Shan State Parliament refused to discuss allegations that different armed forces had used local civilians as human shields to clear landmines in northern Shan State, according to a local lawmaker who tried to raise the issue.
Sai Htun Nyan, from the Shan Nationalities League for Democracy (SNLD) from Kyaukme Township in northern Shan, told The Irrawaddy that many people in his constituency had provided accounts of how they were forced to act as “guides,” walking in front of military units through minefields. While many of the armed groups active in the area employ the practice, the Myanmar Army does it the most, he said.
Shan State Parliament was in session from May 24 to 31 when Sai Htun Nyan proposed discussing the issue with the intention to condemn the armed groups that employed the practice, but Parliament officials turned him down.
“They did not accept my proposal. They did not inform me with an official notice. Parliament officials just told me that I could not talk about it in Parliament and that the government office would not give me permission,” Sai Htun Nyan said.
The lawmaker said his brief did not mention any armed groups by name although the Parliament and government probably understood whom he was going to identify, and therefore rejected his motion.
“It seemed to me that if I condemned other ethnic armed groups and mentioned particular names, they would let my proposal pass and I would be able to raise the issue in Parliament. But as it was likely to mention their army, they blocked it,” he said.
Lawmakers are required to propose the issues the want to table in Parliament 10 days before they intend to talk. The parliamentary office then examines the proposal, and if they agree to it, they let the lawmaker raise the issue in Parliament for discussion.
Normally, it is the parliamentary office that is responsible for screening the suggested topics and making a decision on whether to allow them to be raised. However, in this instance the Shan State government asked local authorities to check the lawmakers’ proposals, in violation of parliamentary procedure, Sai Htun Nyan said.
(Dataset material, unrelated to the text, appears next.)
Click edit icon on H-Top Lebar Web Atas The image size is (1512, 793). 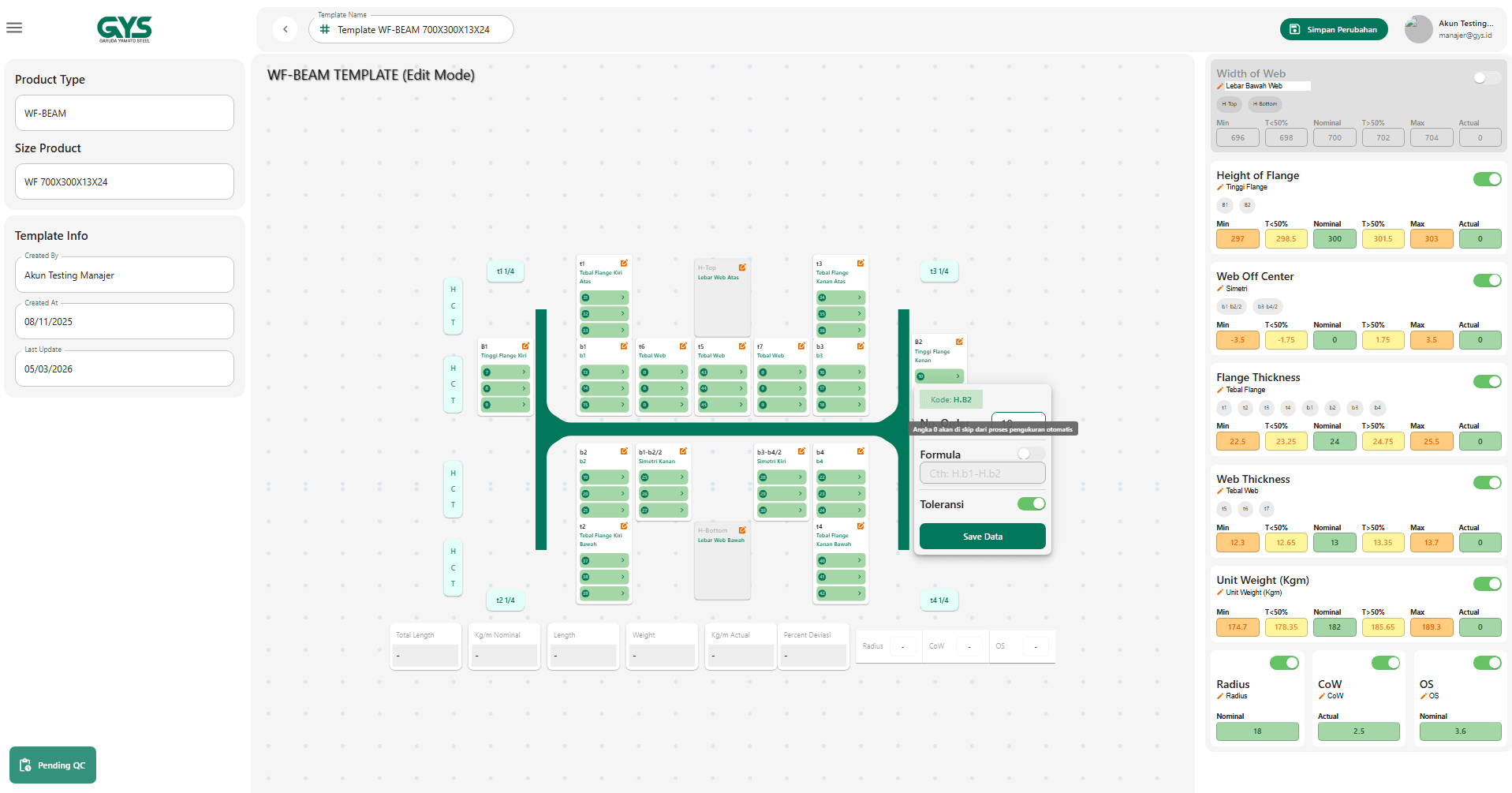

“I wanted to highlight the incident of a mine explosion that injured a local villager in Taw Sang,” he said.
Taw Sang is a village in Kyaukme where there have been frequent clashes between the Restoration Council of Shan State (RCSS) and the Ta’ang National Liberation Army (TNLA) but it has also been the site of fighting between the Myanmar Army and the TNLA.
According to Sai Htun Nyan, a local ethnic Shan man was forced to walk ahead of a Myanmar Army infantry column in a conflict area where he stepped on a land mine on May 3. The man was wounded in his leg while some nearby soldiers were killed on the spot by the explosion. The army was in the area to investigate the scene after a clash between the RCSS and TNLA.
“It is quite usual for our Shan armed groups to use civilians as guides. If they are lucky and there is no fighting, the local person is allowed to return home. This practice has been widely used by many of the armed groups in Shan State. But, the Tatmadaw (Myanmar Army) uses it the most,” Sai Htun Nyan added.
“I feel sad as I cannot talk on behalf of my constituents. I feel like I did not do my duty,” he said.